Mutual effects of protons, NaCl, and oxygen on the dimer-tetramer assembly of human hemoglobin. The dimer Bohr effect.

The dimer-tetramer equilibrium constants of human oxyhemoglobin (4K2) and deoxyhemoglobin (0K2) have been determined at 21.5 degrees C as a function of pH and chloride concentration. In buffers containing 0.1 M NaCl, 1 mM EDTA, the apparent numbers of protons released upon assembly of dimers into tetramers were determined from the pH dependencies of 4K2 and 0K2. At pH 7.4, the assembly of unliganded tetramers is accompanied by the absorption of 0.9 +/- 0.1 mol of H+. For assenbly of oxyhemoglobin, there are 0.8 +/- 0.1 mol of H+ released per mol of tetramer formed.

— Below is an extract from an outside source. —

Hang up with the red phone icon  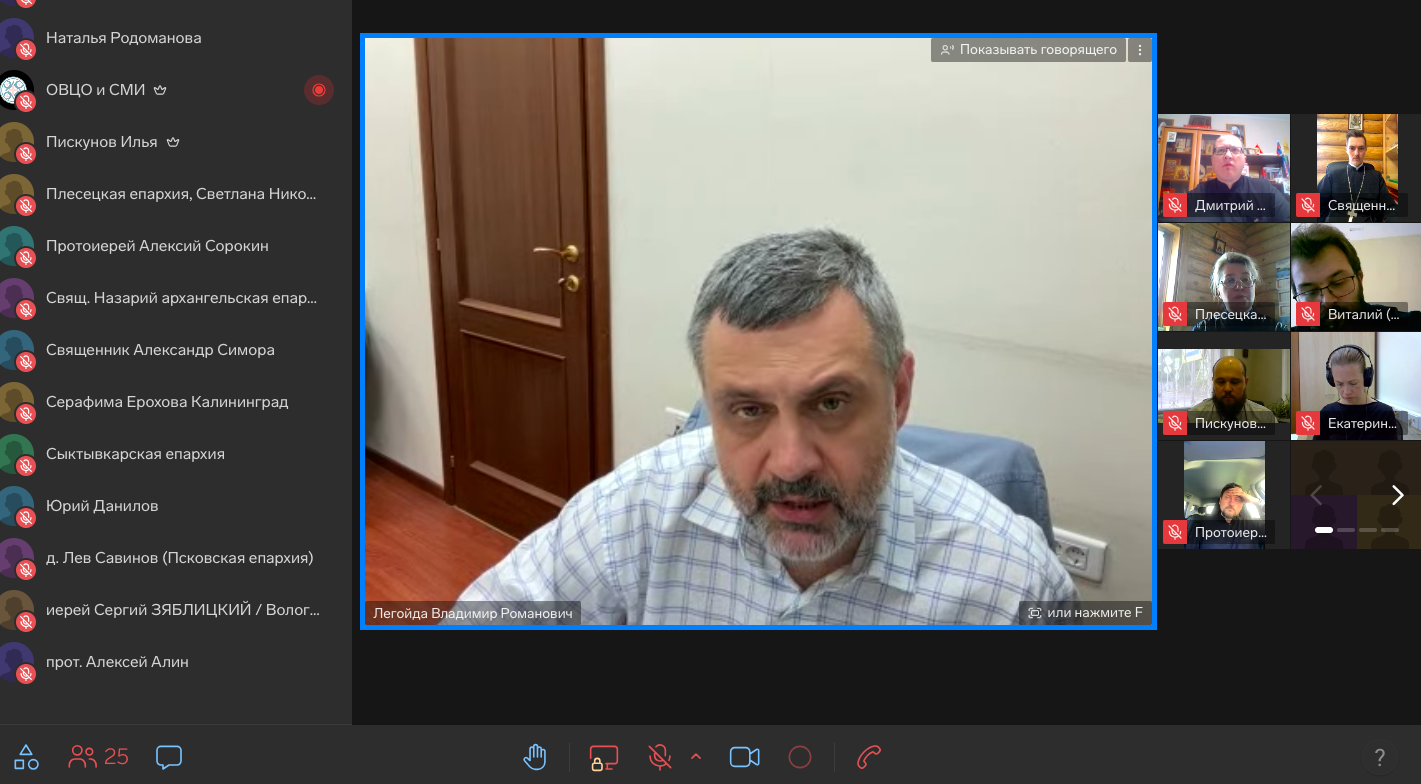pyautogui.click(x=869, y=757)
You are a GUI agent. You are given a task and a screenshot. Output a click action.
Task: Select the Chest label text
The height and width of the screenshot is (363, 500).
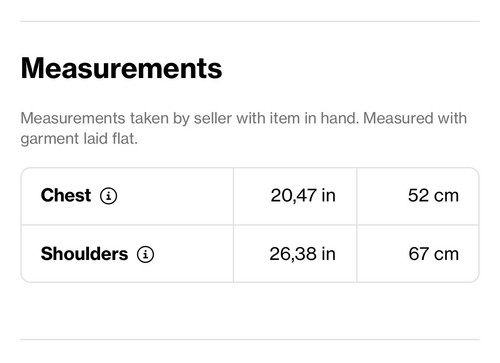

From these results and the value of 2.1 mol of H+/402 for the tetramer Bohr effect, a Bohr effect for dimers is determined as 0.2 +/- .08 mol of H+ released upon binding 2 mol of 02. Thus, the dimer Bohr effect is approximately 20% as large as the tetramer Bohr effect. At pH 7.4, the value of 0K2 is insensitive to [Cl-], whereas 4K2 varies inversely with [Cl-]. At pH 8.95, both 4K2 and 0K2 decrease with increasing [Cl-]. These and previous results indicate that salt bridges are not the dominant energetic factor in stabilizing the deoxy quaternary structure of hemoglobin. In buffer conditions of 0.1 M Tris-HCl, 0.1 M NaCl, 1 mM EDTA, pH 7.4, we estimate 1.8 mol of Cl- bound upon dissociation of 1 mol of oxy tetramers into oxy dimers, whereas the deoxy molecules dissociate without any change in bound chloride. From the [Cl-] dependence of oxygenation curves, we estimate 1.8 mol of [Cl-] released upon binding 4 mol of O2 to tetramers. Thus, oxygenation of dimers at pH 7.4 apparently involves no change in bound chloride.